>> begin

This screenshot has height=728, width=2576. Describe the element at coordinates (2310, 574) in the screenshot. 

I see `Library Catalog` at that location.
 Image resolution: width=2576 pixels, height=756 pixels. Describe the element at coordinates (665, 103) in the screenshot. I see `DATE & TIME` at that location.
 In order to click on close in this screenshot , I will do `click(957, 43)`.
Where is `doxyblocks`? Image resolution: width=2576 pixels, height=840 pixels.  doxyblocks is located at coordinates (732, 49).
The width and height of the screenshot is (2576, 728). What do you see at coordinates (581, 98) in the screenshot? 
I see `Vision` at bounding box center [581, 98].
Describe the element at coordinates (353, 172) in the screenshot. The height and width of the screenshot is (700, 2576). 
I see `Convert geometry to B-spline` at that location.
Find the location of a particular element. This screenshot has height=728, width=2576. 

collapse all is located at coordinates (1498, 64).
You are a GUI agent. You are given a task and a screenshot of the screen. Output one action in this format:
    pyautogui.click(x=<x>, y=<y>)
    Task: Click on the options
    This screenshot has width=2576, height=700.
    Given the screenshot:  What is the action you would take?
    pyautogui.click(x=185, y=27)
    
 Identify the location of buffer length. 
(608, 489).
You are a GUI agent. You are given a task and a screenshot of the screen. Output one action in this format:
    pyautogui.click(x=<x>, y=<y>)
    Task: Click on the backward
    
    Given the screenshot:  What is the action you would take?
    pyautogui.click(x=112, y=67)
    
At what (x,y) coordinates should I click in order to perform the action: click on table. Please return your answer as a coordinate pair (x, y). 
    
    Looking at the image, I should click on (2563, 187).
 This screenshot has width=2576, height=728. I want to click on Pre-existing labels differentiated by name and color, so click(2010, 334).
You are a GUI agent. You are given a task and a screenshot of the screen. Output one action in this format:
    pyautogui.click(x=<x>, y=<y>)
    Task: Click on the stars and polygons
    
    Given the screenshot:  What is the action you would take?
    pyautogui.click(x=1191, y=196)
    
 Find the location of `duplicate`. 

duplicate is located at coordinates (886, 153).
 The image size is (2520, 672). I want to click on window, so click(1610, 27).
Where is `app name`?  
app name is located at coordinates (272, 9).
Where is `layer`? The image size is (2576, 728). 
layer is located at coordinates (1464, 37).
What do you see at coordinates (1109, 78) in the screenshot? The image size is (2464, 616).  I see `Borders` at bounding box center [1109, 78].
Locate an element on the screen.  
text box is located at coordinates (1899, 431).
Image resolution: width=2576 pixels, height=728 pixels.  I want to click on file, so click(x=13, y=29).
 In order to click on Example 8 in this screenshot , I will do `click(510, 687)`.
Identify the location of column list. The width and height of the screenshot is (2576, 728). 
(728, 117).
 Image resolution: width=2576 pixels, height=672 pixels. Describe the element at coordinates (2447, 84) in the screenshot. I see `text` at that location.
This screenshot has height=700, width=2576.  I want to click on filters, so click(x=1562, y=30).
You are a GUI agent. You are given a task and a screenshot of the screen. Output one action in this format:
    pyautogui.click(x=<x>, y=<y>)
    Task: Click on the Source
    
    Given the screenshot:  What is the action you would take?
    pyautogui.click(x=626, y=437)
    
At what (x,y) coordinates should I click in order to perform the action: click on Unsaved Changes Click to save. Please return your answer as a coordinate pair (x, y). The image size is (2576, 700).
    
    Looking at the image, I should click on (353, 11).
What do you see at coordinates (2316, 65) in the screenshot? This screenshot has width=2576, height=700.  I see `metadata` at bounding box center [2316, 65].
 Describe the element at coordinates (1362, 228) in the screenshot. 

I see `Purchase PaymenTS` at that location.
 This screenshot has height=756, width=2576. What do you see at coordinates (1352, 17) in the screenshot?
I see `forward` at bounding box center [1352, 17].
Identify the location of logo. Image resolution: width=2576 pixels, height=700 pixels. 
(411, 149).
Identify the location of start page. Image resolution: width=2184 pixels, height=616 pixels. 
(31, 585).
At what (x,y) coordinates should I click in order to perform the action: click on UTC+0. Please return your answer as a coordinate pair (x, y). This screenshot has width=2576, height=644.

>> end

### Directions for this task
Repeat all of the data above with every "GUI agent" swapped for "screen assistant". Leave everything else unchanged.

### Finished task
This screenshot has height=728, width=2576. Describe the element at coordinates (2310, 574) in the screenshot. 

I see `Library Catalog` at that location.
 Image resolution: width=2576 pixels, height=756 pixels. Describe the element at coordinates (665, 103) in the screenshot. I see `DATE & TIME` at that location.
 In order to click on close in this screenshot , I will do `click(957, 43)`.
Where is `doxyblocks`? Image resolution: width=2576 pixels, height=840 pixels.  doxyblocks is located at coordinates (732, 49).
The width and height of the screenshot is (2576, 728). What do you see at coordinates (581, 98) in the screenshot? 
I see `Vision` at bounding box center [581, 98].
Describe the element at coordinates (353, 172) in the screenshot. The height and width of the screenshot is (700, 2576). 
I see `Convert geometry to B-spline` at that location.
Find the location of a particular element. This screenshot has height=728, width=2576. 

collapse all is located at coordinates (1498, 64).
You are a screen assistant. You are given a task and a screenshot of the screen. Output one action in this format:
    pyautogui.click(x=<x>, y=<y>)
    Task: Click on the options
    This screenshot has width=2576, height=700.
    Given the screenshot:  What is the action you would take?
    pyautogui.click(x=185, y=27)
    
 Identify the location of buffer length. 
(608, 489).
You are a screen assistant. You are given a task and a screenshot of the screen. Output one action in this format:
    pyautogui.click(x=<x>, y=<y>)
    Task: Click on the backward
    
    Given the screenshot:  What is the action you would take?
    pyautogui.click(x=112, y=67)
    
At what (x,y) coordinates should I click in order to perform the action: click on table. Please return your answer as a coordinate pair (x, y). 
    
    Looking at the image, I should click on (2563, 187).
 This screenshot has width=2576, height=728. I want to click on Pre-existing labels differentiated by name and color, so click(2010, 334).
You are a screen assistant. You are given a task and a screenshot of the screen. Output one action in this format:
    pyautogui.click(x=<x>, y=<y>)
    Task: Click on the stars and polygons
    
    Given the screenshot:  What is the action you would take?
    pyautogui.click(x=1191, y=196)
    
 Find the location of `duplicate`. 

duplicate is located at coordinates (886, 153).
 The image size is (2520, 672). I want to click on window, so click(1610, 27).
Where is `app name`?  
app name is located at coordinates (272, 9).
Where is `layer`? The image size is (2576, 728). 
layer is located at coordinates (1464, 37).
What do you see at coordinates (1109, 78) in the screenshot? The image size is (2464, 616).  I see `Borders` at bounding box center [1109, 78].
Locate an element on the screen.  
text box is located at coordinates (1899, 431).
Image resolution: width=2576 pixels, height=728 pixels.  I want to click on file, so click(x=13, y=29).
 In order to click on Example 8 in this screenshot , I will do `click(510, 687)`.
Identify the location of column list. The width and height of the screenshot is (2576, 728). 
(728, 117).
 Image resolution: width=2576 pixels, height=672 pixels. Describe the element at coordinates (2447, 84) in the screenshot. I see `text` at that location.
This screenshot has height=700, width=2576.  I want to click on filters, so click(x=1562, y=30).
You are a screen assistant. You are given a task and a screenshot of the screen. Output one action in this format:
    pyautogui.click(x=<x>, y=<y>)
    Task: Click on the Source
    
    Given the screenshot:  What is the action you would take?
    pyautogui.click(x=626, y=437)
    
At what (x,y) coordinates should I click in order to perform the action: click on Unsaved Changes Click to save. Please return your answer as a coordinate pair (x, y). The image size is (2576, 700).
    
    Looking at the image, I should click on (353, 11).
What do you see at coordinates (2316, 65) in the screenshot? This screenshot has width=2576, height=700.  I see `metadata` at bounding box center [2316, 65].
 Describe the element at coordinates (1362, 228) in the screenshot. 

I see `Purchase PaymenTS` at that location.
 This screenshot has height=756, width=2576. What do you see at coordinates (1352, 17) in the screenshot?
I see `forward` at bounding box center [1352, 17].
Identify the location of logo. Image resolution: width=2576 pixels, height=700 pixels. 
(411, 149).
Identify the location of start page. Image resolution: width=2184 pixels, height=616 pixels. 
(31, 585).
At what (x,y) coordinates should I click in order to perform the action: click on UTC+0. Please return your answer as a coordinate pair (x, y). This screenshot has width=2576, height=644.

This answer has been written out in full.